On file systems which don't support sparse files, Ocfs2_map_page_blocks()
was reading blocks on appending writes. This caused write performance to
suffer dramatically. Fix this by detecting an appending write on a nonsparse
fs and skipping the read.

Signed-off-by: Mark Fasheh <mark.fasheh@oracle.com>
Signed-off-by: Greg Kroah-Hartman <gregkh@suse.de>
fs/ocfs2/aops.c

index a480b09c79b916de88252129919bedbbfb10850a..3175288a10caee711cd4242325a8a66dab755840 100644 (file)
@@ -660,6 +660,27 @@ static void ocfs2_clear_page_regions(struct page *page,
        kunmap_atomic(kaddr, KM_USER0);
 }
 
+/*
+ * Nonsparse file systems fully allocate before we get to the write
+ * code. This prevents ocfs2_write() from tagging the write as an
+ * allocating one, which means ocfs2_map_page_blocks() might try to
+ * read-in the blocks at the tail of our file. Avoid reading them by
+ * testing i_size against each block offset.
+ */
+static int ocfs2_should_read_blk(struct inode *inode, struct page *page,
+                                unsigned int block_start)
+{
+       u64 offset = page_offset(page) + block_start;
+
+       if (ocfs2_sparse_alloc(OCFS2_SB(inode->i_sb)))
+               return 1;
+
+       if (i_size_read(inode) > offset)
+               return 1;
+
+       return 0;
+}
+
 /*
  * Some of this taken from block_prepare_write(). We already have our
  * mapping by now though, and the entire write will be allocating or
@@ -711,7 +732,8 @@ int ocfs2_map_page_blocks(struct page *page, u64 *p_blkno,
                        if (!buffer_uptodate(bh))

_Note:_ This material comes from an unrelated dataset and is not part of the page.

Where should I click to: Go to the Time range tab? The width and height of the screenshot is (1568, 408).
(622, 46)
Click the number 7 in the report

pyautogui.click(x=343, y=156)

                                set_buffer_uptodate(bh);
                } else if (!buffer_uptodate(bh) && !buffer_delay(bh) &&
-                    (block_start < from || block_end > to)) {
+                          ocfs2_should_read_blk(inode, page, block_start) &&
+                          (block_start < from || block_end > to)) {
                        ll_rw_block(READ, 1, &bh);
                        *wait_bh++=bh;
                }